A falta de IFA (Insumo Farmacêutico Ativo) para a fabricação de vacinas durante a pandemia de Covid-19 e mais recentemente o desabastecimento de medicamentos essenciais expôs a dependência do país às importações dessa matéria-prima e tem mobilizado o setor farmacêutico a buscar soluções.
O Brasil só produz 5% desses insumos, o restante (95%) é importado da China e da Índia, segundo a Abiquifi (Associação Brasileira da Indústria de Insumos Farmacêuticos). Até o final dos anos 1980, o país produzia 50% dos IFAs consumidos.
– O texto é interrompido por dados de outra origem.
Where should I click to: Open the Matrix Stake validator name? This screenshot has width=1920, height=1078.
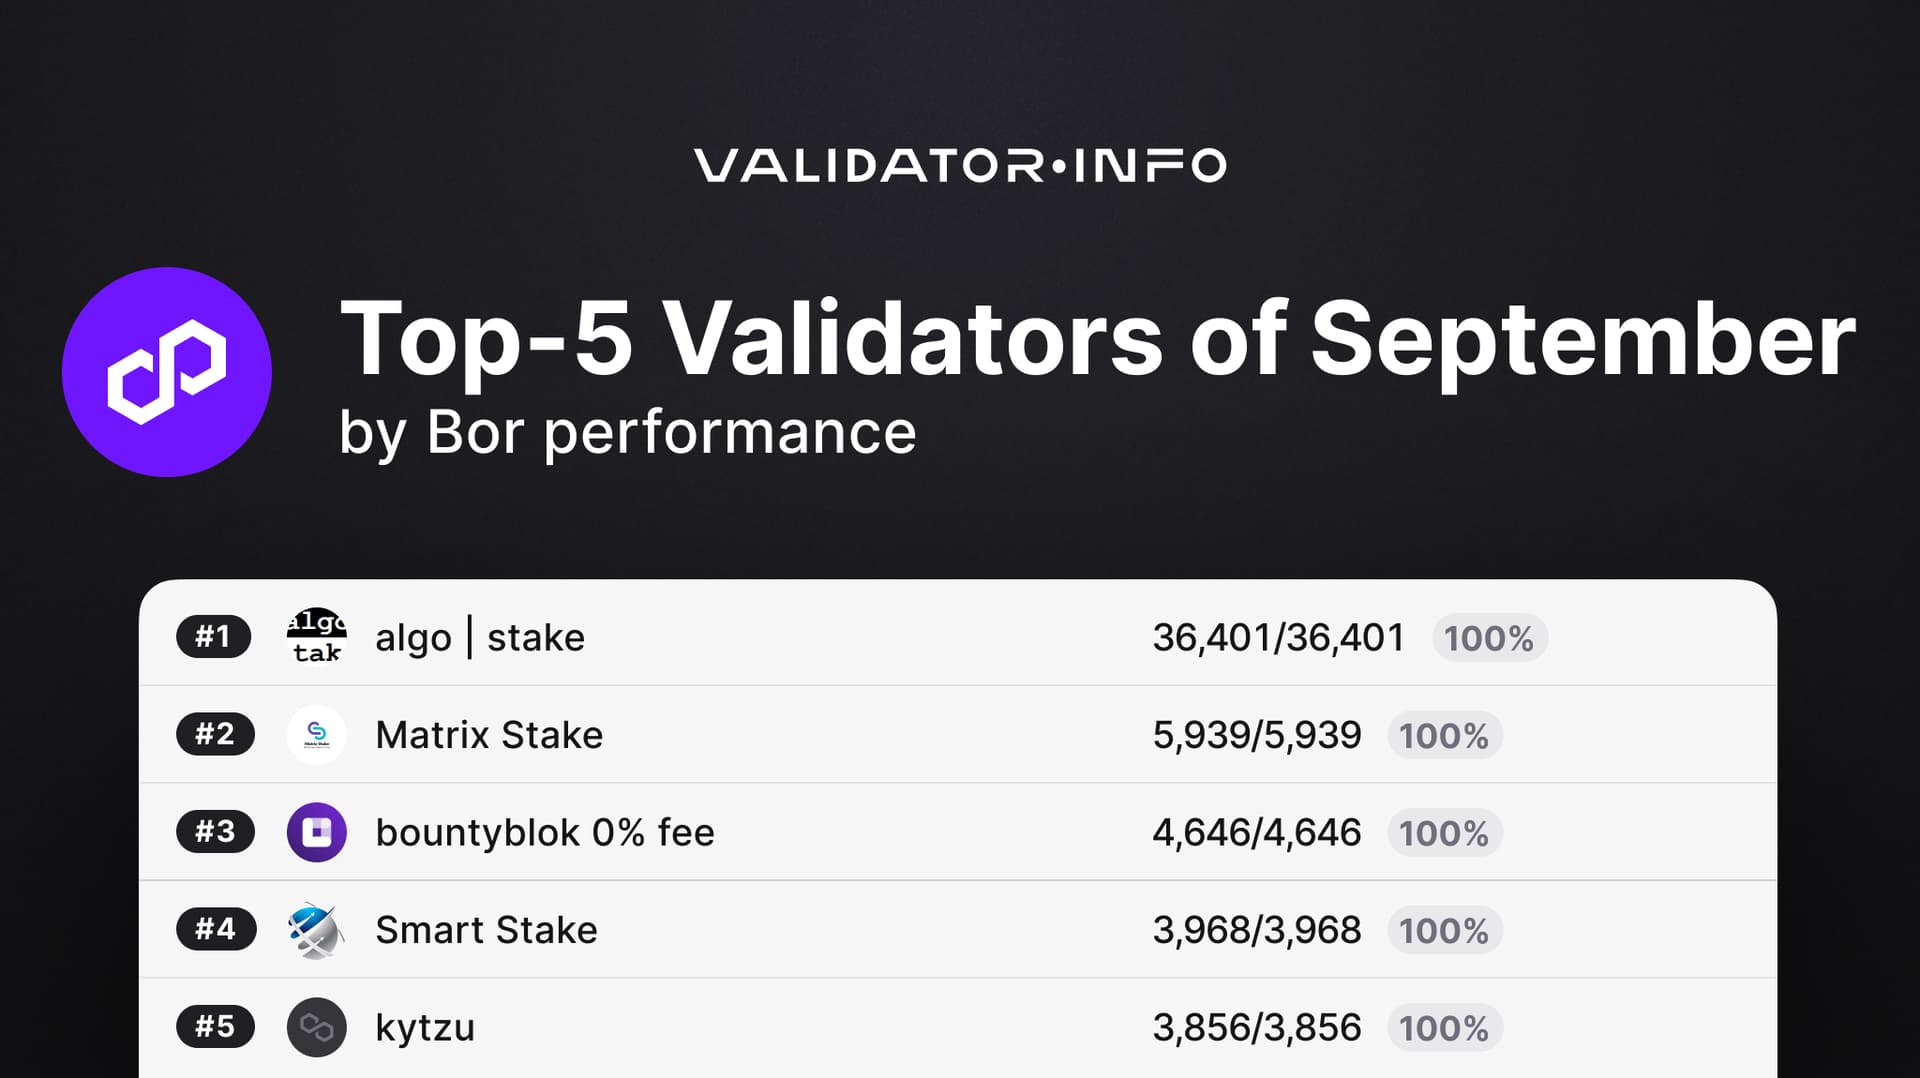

Com a queda das proteções tarifárias à importação de produtos no início dos anos 1990, os insumos asiáticos passaram a ser ofertados a preços muito baixos e dominaram o mercado, diante da ausência de políticas de incentivo à indústria farmoquímica nacional.
O fechamento das fronteiras na China e na Índia durante a pandemia, e, neste ano, a guerra na Ucrânia e a alta do petróleo, provocaram uma corrida dos países em busca de alternativas para evitar futuras crises. Atualmente, o desabastecimento dessa matéria-prima afeta desde a produção de vacinas contra a varíola dos macacos até medicamentos essenciais, como antibióticos e analgésicos.
Na semana passada, a visita de Nancy Pelosi, presidente da Câmara dos Deputados americana, a Taiwan, reacendeu o temor de uma guerra comercial entre China e Estados Unidos. “Isso é perigosíssimo. Uma eventual mudança geopolítica deixa os países de cabelo em pé”, afirma Norberto Prestes, presidente da Abiquifi.
Os Estados Unidos, que também dependem de importação de IFA dos países asiáticos, anunciaram que vão fabricar 180 moléculas consideradas estratégicas para manter a soberania da produção e sinalizaram que tem interesse em parcerias com países aliados, entre eles o Brasil.
“Os EUA precisam trazer para mais perto deles, para os vizinhos, amigos, essa produção de IFAs que eles não conseguem ter controle. O Brasil tem uma capacidade produtiva boa, tem técnicos bons, mas é preciso fazer uma reforma dos custos que se tem hoje no país”, diz Nelson Mussolini, presidente-executivo do Sindusfarma (Sindicato da Indústria de Produtos Farmacêuticos).
A Abiquifi já entregou aos ministérios da Saúde e da Ciência e Tecnologia um levantamento das 50 moléculas estratégicas para a saúde pública no Brasil a partir de um recorte do consumo privado de medicamentos, que representa 30% do mercado. Entre eles, estão antibióticos, anti-hipertensivos e medicamentos para os sistemas nervoso e respiratório.
Agora, segundo Prestes, será feito um segundo relatório, a partir do consumos do SUS, para definir quais são os insumo prioritários. “A partir dessas informações, vamos começar a discutir um plano estratégico, assim como foi feito em relação aos fertilizantes. A indústria de base [química fina] para o fertilizante e agrotóxico é a mesma do medicamento.”
A estimativa é que será preciso investir de R$ 2 bilhões a R$ 4 bilhões para ampliar a produção de IFA no Brasil. “Há coisas que dão para resolver mais a curto prazo, tipo três anos. Outras vão demandar cinco, dez, 20 anos. Mas não dá mais para adiar essa discussão.”
Outra estratégia tem sido uma parceria de empresas brasileiras com farmoquímicas da Argentina. Segundo Prestes, de 350 insumos produzidos nos dois países, apenas 20 são comuns a ambos. Entre as propostas estão a produção conjunta ou transferência de tecnologia.
No momento de crise, o abastecimento e a disponibilidade entram em foco, mas quando a crise passa, tudo retorna para a questão do preço, o que é compreensível porque [menor] preço significa [ampliar o] acesso. Mas a pior coisa que pode acontecer na saúde é a falta. Existem maneiras de equacionar essas duas questões, passa pela nacionalização de tecnologias.
Para Mussolini, do Sindusfarma, são necessárias uma reforma tributária e uma revisão do chamado “custo Brasil”, conjunto de dificuldades estruturais, burocráticas, trabalhistas e econômicas, para que o país desperte interesse de empresas para a produção nacional de IFA.